Work instructions: Please repeat, precisely as written, only the lines from the one containing "You are a GUI" through the last line of the records below, pictures omitted.

Exercise data:
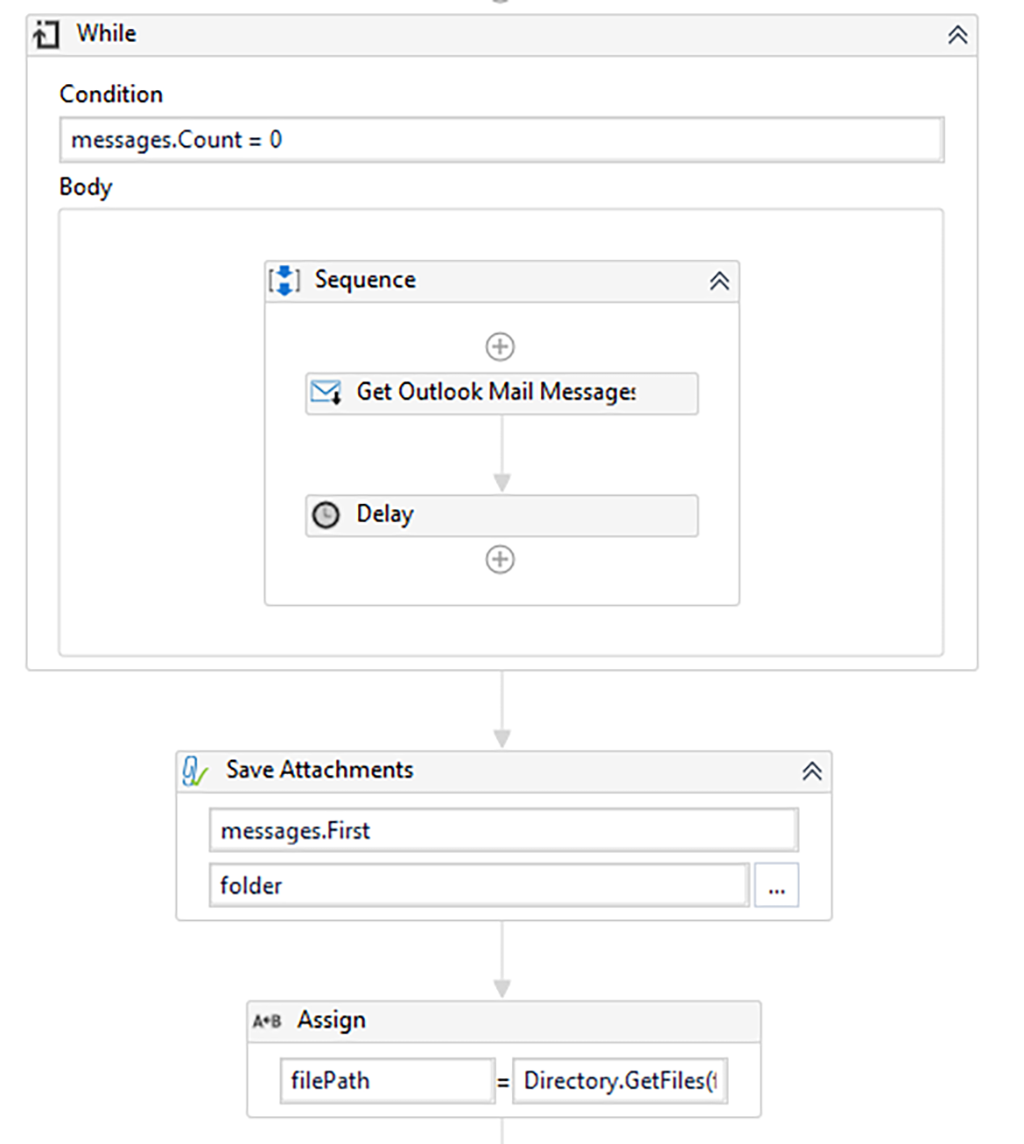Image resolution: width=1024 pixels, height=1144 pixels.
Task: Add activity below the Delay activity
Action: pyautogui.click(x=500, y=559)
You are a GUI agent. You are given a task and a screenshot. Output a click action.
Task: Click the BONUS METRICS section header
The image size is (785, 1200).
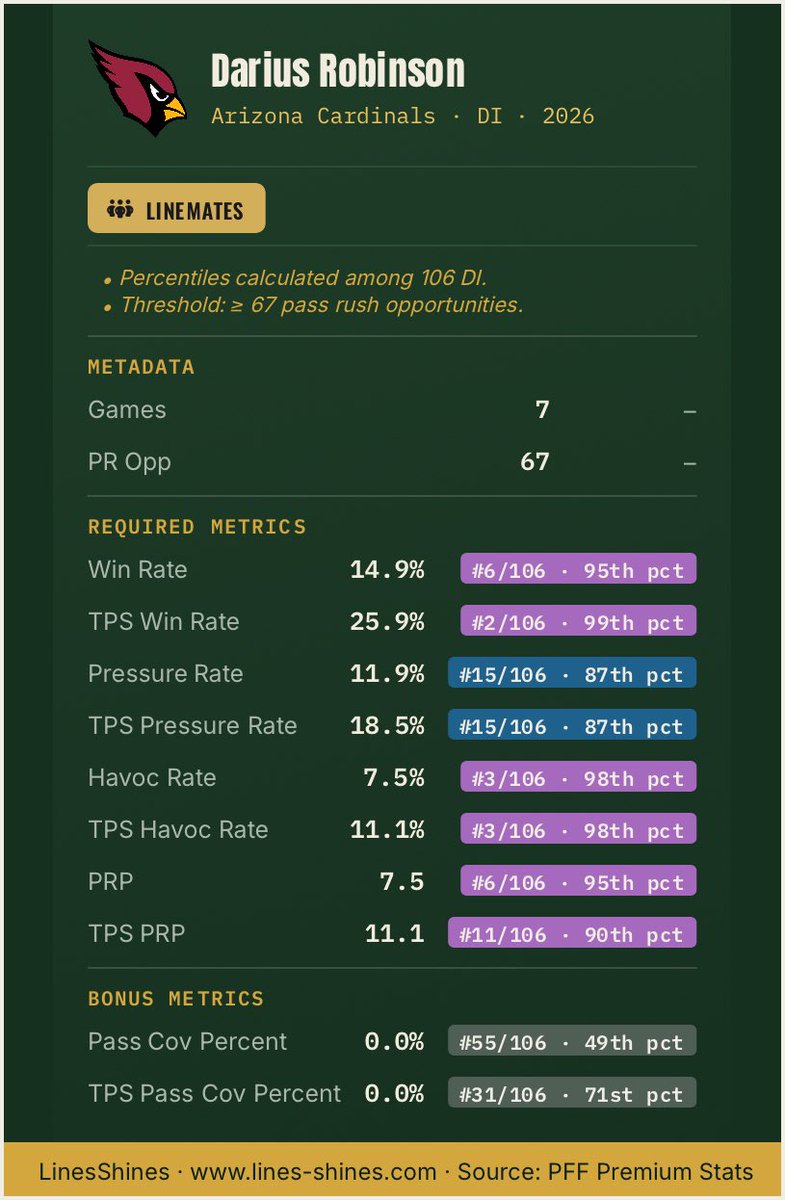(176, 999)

Answer to this exercise:
You are a GUI agent. You are given a task and a screenshot. Output a click action.
Task: Click the BONUS METRICS section header
The image size is (785, 1200).
(176, 999)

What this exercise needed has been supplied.